Thanks for sharing all of the above information and using the H20 nodes seems interesting. After some consideration I decided not to try to predict individual customer spend per day but rather of a full year instead (i.e. based on the previous 365 days of spend, how much will this customer spend the next 365 days). The input attributes I have prepared for modelling are:
CustomerID - The idea of the customer
FrequencyScore - A numeric score from 1 to 100 depending on how often the customer shops
LatencyScore - A numeric score from 1 to 100 depending on when customer shopped last
SpendFirstHalfYear - The monitory spend of historic purchases from the first half of the year
SpendSecondHalfYear - The monitory spend of historic purchases from the second half of the year
My target or output value is then ‘SpendNext360days’. I’m quite keen on trying to use H20 regression nodes for this but what would be a good way of sequencing the nodes and what is the best way to evaluate the accuracy of the regression model?
@ScottF provided us with simple workflow that shows how you would set up a regression model and do an evaluation using the RMSE ( Root-mean-square deviation) => the lower the better. The KNIME numeric scorer node has you covered there.
You could switch out the type of model used:
We had a discussion about that here:
And also further information about ways to determine the quality of a model (mostly 1/0 but check out the link).

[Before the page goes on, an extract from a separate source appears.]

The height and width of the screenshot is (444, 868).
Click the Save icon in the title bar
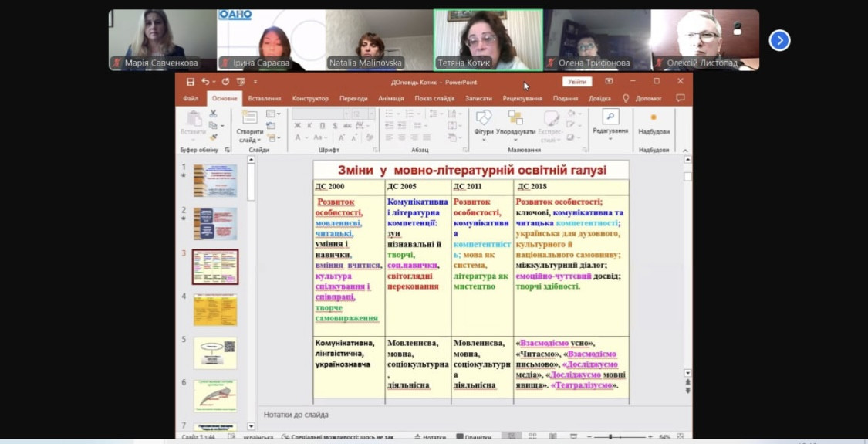pos(191,82)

Further metrics I have explored are Correlation coefficients like Pearson and Spearman to see how your prediction and your real data do align.

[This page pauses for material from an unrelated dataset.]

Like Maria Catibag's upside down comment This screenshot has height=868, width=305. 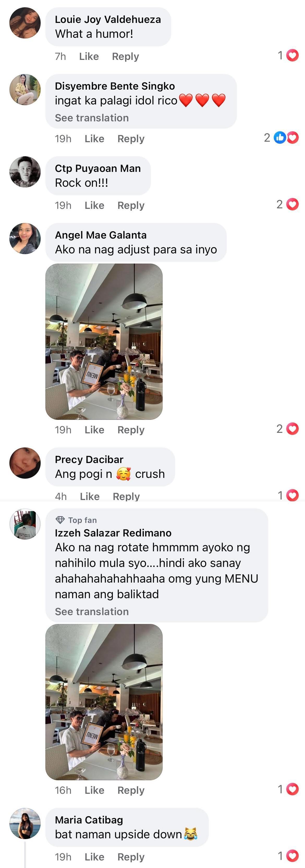coord(94,857)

Also I have toyed around with the concept of Bland-Altman plot but I am not sure yet if that gives me any more insight. Basically it should combine the question of correlation (if your score hints in the right direction) and agreement (if you actually hit the numbers).
Thank you so much for your help and guidance here and for sharing useful information. I’ll give the H20 regression a try using the @ScottF’s regression workflow. If anyone should be interested in the outcome of this, I’ll also post some learnings after the modelling work is complete.